▶ _Work item_
Output exactly, and only, the lines below from the one with "Task: Switch to the 検索 tab" down to the one with "The width and". Include both end lines and no pictures.

▶ _Record excerpts_
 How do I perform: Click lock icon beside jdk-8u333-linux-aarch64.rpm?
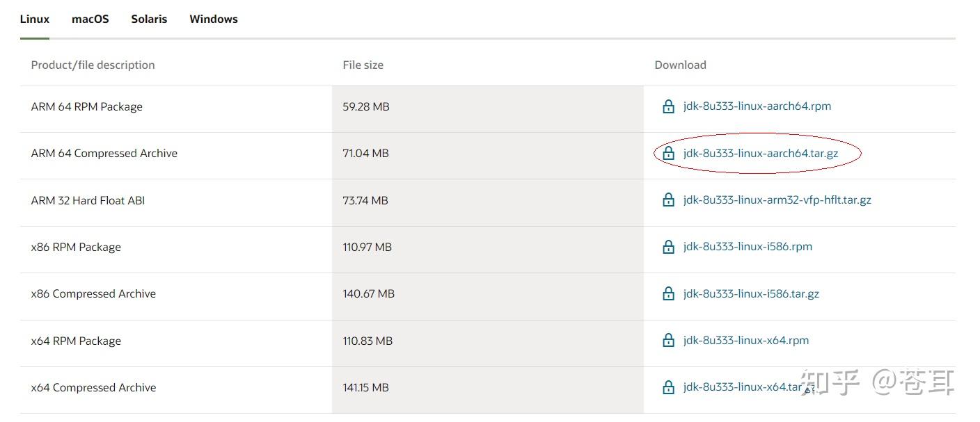(x=668, y=106)
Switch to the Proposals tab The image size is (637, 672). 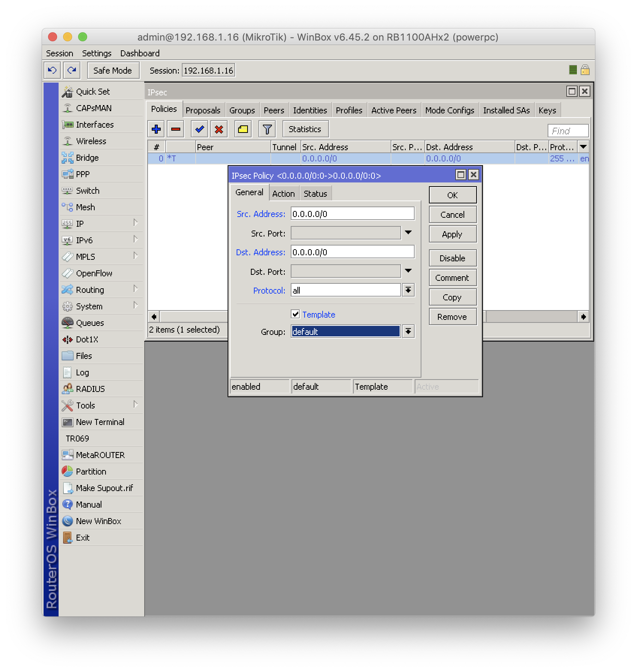(x=203, y=110)
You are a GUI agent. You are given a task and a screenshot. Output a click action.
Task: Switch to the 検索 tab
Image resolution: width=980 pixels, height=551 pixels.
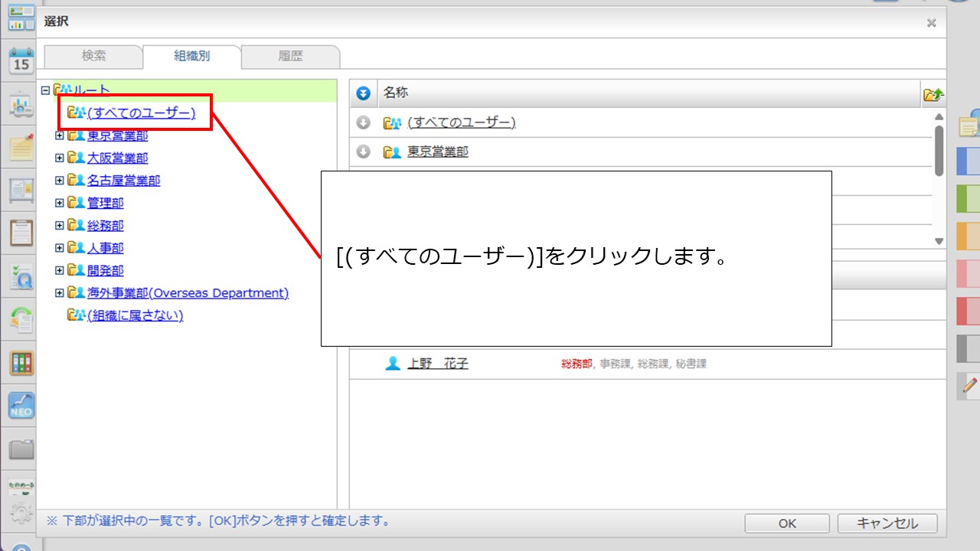[93, 56]
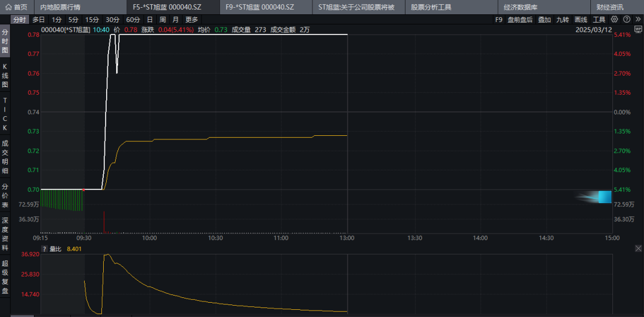This screenshot has width=644, height=317.
Task: Close the 量比 indicator panel
Action: click(x=639, y=248)
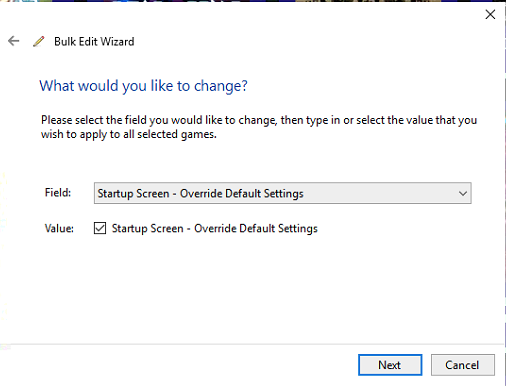Click 'Override Default Settings' in Field combo

[242, 194]
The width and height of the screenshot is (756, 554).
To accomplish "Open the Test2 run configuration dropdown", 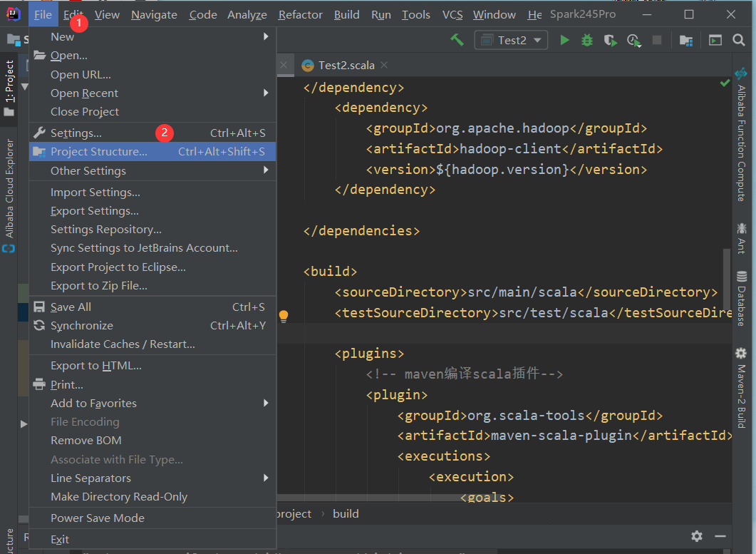I will pos(510,41).
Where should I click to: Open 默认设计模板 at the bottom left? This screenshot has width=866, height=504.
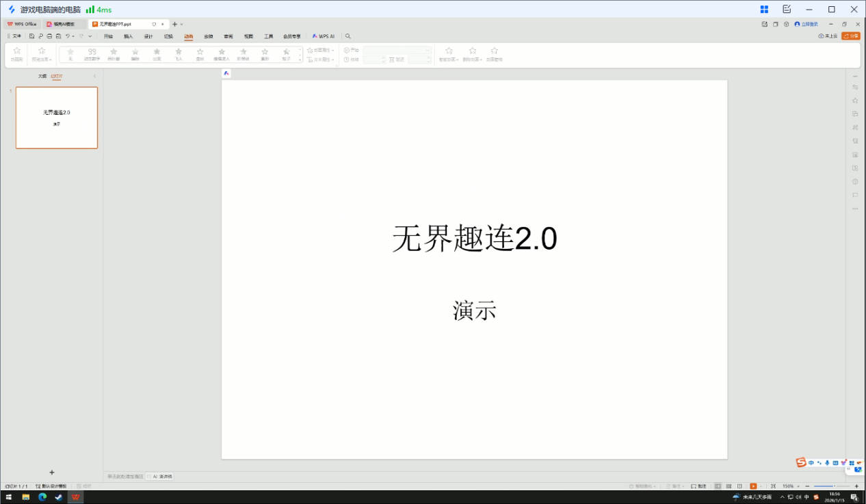click(x=51, y=486)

▶ _Solution for this exercise_
Task: Switch to the 検索 tab
Image resolution: width=980 pixels, height=551 pixels.
[93, 56]
This screenshot has width=644, height=317.
Task: Close the 量比 indicator panel
Action: click(x=639, y=248)
Click 'Override Default Settings' in Field combo

[242, 194]
The width and height of the screenshot is (756, 554).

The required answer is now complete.